▶ _SET TASK_: In the data below, swap each "column header" for "column title" and keep everything else as it is.

(Stored items)
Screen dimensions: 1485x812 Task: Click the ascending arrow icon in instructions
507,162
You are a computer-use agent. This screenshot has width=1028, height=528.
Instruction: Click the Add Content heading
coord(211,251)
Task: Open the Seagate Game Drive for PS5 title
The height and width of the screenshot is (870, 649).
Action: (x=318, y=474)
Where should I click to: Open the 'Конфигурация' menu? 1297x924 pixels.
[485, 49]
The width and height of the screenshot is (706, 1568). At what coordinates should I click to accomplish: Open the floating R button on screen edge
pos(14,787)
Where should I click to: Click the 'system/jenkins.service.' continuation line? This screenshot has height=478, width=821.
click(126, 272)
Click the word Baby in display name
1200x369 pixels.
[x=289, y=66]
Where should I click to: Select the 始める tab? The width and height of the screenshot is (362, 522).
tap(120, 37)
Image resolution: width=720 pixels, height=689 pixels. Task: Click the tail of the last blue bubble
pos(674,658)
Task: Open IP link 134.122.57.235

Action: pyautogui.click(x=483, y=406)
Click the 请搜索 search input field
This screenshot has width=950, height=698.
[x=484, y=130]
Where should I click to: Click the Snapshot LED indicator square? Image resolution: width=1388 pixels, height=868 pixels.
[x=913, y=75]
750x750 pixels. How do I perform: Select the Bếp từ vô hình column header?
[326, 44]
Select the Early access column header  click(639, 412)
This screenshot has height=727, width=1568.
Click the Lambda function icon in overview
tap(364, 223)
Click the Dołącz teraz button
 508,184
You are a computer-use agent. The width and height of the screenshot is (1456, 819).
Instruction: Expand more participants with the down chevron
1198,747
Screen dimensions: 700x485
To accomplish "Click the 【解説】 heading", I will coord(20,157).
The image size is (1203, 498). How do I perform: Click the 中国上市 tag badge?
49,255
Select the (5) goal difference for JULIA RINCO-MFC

▶ _EXERCISE RESPONSE_:
Screen dimensions: 1485x812 Task: Click the ascending arrow icon in instructions
507,162
You are a computer-use agent. This screenshot has width=1028, height=528.
Instruction: Click the Add Content heading
coord(211,251)
Task: Open the Seagate Game Drive for PS5 title
The height and width of the screenshot is (870, 649).
Action: (x=318, y=474)
Where should I click to: Open the 'Конфигурация' menu? 1297x924 pixels.
[485, 49]
The width and height of the screenshot is (706, 1568). At what coordinates should I click to accomplish: Open the floating R button on screen edge
pos(14,787)
Where should I click to: Click the 'system/jenkins.service.' continuation line? This screenshot has height=478, width=821.
click(126, 272)
Click the word Baby in display name
1200x369 pixels.
[x=289, y=66]
Where should I click to: Select the 始める tab? The width and height of the screenshot is (362, 522).
tap(120, 37)
Image resolution: width=720 pixels, height=689 pixels. Task: Click the tail of the last blue bubble
pos(674,658)
Task: Open IP link 134.122.57.235

Action: pyautogui.click(x=483, y=406)
Click the 请搜索 search input field
This screenshot has width=950, height=698.
[x=484, y=130]
Where should I click to: Click the Snapshot LED indicator square? Image resolution: width=1388 pixels, height=868 pixels.
[x=913, y=75]
750x750 pixels. How do I perform: Select the Bếp từ vô hình column title?
[326, 44]
Select the Early access column title  click(639, 412)
This screenshot has height=727, width=1568.
Click the Lambda function icon in overview
tap(364, 223)
Click the Dołącz teraz button
 508,184
You are a computer-use agent. The width and height of the screenshot is (1456, 819).
Instruction: Expand more participants with the down chevron
1198,747
Screen dimensions: 700x485
To accomplish "Click the 【解説】 heading", I will coord(20,157).
The image size is (1203, 498). How do I perform: Click the 中国上市 tag badge?
49,255
Select the (5) goal difference for JULIA RINCO-MFC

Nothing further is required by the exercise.